Workers’ compensation insurance plans provide four types of benefits: disability loss of income, medical, survivorship, and vocational, or rehabilitation. Traditionally, organizations have to pay premiums based on estimated annual payroll with a 25% minimum deposit. However, as employees come and go and payroll fluctuates, this form of projection for yearly insurance can be inaccurate. Businesses end up with more work on their plates, sending quarterly or monthly reports to insurance agencies, as well as conducting year-end audits, and potentially making additional payments at the end of the year.

A relatively new type of workers’ compensation insurance premium billing based on actual payroll data eliminates some of the drawbacks of traditional workers’ compensation insurance. The convenient process calculates insurance premiums using actual payroll data, instead of estimated annual payroll, and insurance premiums are paid automatically each payroll.

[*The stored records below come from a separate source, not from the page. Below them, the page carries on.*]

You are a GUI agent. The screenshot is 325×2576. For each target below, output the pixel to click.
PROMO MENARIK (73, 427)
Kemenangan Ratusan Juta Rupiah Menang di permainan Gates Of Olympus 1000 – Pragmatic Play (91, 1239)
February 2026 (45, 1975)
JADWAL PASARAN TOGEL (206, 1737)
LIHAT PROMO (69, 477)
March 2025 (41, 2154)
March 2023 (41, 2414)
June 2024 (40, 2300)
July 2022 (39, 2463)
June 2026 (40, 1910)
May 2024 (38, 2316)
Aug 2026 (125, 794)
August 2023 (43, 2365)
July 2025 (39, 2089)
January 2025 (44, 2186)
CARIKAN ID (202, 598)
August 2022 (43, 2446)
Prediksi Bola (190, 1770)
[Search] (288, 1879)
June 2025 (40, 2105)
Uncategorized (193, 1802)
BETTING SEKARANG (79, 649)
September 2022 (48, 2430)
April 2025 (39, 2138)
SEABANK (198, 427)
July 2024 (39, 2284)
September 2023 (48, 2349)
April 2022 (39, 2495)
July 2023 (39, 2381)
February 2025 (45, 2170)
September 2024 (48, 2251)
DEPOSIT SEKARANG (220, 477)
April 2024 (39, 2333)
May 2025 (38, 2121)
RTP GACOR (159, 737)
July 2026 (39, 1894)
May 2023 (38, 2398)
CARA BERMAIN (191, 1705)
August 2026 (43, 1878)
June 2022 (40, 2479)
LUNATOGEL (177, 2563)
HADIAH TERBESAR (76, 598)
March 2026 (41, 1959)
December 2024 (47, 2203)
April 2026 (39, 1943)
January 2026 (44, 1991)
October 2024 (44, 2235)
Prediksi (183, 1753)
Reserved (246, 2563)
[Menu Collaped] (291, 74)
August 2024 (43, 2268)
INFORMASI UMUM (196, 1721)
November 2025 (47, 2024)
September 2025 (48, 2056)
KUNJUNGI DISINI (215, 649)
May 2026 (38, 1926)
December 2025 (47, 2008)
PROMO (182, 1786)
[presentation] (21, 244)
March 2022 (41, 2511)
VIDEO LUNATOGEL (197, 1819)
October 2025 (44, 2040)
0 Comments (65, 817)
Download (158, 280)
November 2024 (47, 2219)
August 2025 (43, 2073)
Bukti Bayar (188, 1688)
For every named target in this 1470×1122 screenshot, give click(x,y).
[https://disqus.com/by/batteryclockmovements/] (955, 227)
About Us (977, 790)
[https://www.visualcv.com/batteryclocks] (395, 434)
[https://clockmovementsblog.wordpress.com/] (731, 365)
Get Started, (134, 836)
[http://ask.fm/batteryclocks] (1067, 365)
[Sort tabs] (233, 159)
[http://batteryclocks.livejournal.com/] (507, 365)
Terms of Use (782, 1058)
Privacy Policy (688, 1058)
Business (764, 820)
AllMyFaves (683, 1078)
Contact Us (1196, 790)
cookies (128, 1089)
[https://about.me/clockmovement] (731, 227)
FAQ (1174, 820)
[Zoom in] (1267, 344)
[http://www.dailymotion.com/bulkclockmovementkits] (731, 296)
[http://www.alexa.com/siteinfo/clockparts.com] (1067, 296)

Workers’ compensation insurance based on actual payroll is typically offered through an outsourced payroll provider, either through an in-house insurance agency or a network of approved partners. The payroll company sends employee and wage data automatically every pay period to the insurance agency where the premium is calculated and remitted to the insurance carrier.

Many insurance providers, like Mayo’s small business insurance firm, form partnerships with payroll companies. “AP Intego exclusively offers this type of workers’ compensation insurance to organizations that use payroll companies. We find that in doing so, the process becomes more efficient and seamless for all parties,” says Mayo.

Determining workers’ compensation insurance premiums using actual payroll means accurate premium calculations and reduced surprise payments. It also eliminates up-front costs. And, unless it is state mandated, the year-end audit will be handled internally, with minimal adjustments and no additional paperwork.

“This particular insurance process has been around for years but is not well known by the public,” says Mayo. “Research by The Hartford found that around 10% of businesses know about it. Then it becomes a matter of education. In our experience, as soon as an organization understands the process, they want to switch over.”

There is an approval process to qualify for workers’ compensation insurance calculated and paid on actual payrolls—approximately 80% of businesses qualify. Additionally, this type of workers’ compensation insurance is not available in all states. North Dakota, Ohio, Washington, and Wyoming mandate that workers’ compensation insurance be purchased through state-run programs.

For more information on workers’ compensation insurance, we recommend that you start with your state’s workers’ compensation division. The U.S. Department of Labor has a list of state workers’ compensation offices. And, the NFIB has a helpful overview of each state’s workers’ compensation laws.


  1. Guyton, G. P. (1999). A Brief History of Workers’ CompensationThe Iowa Orthopaedic Journal, 19, 106–110.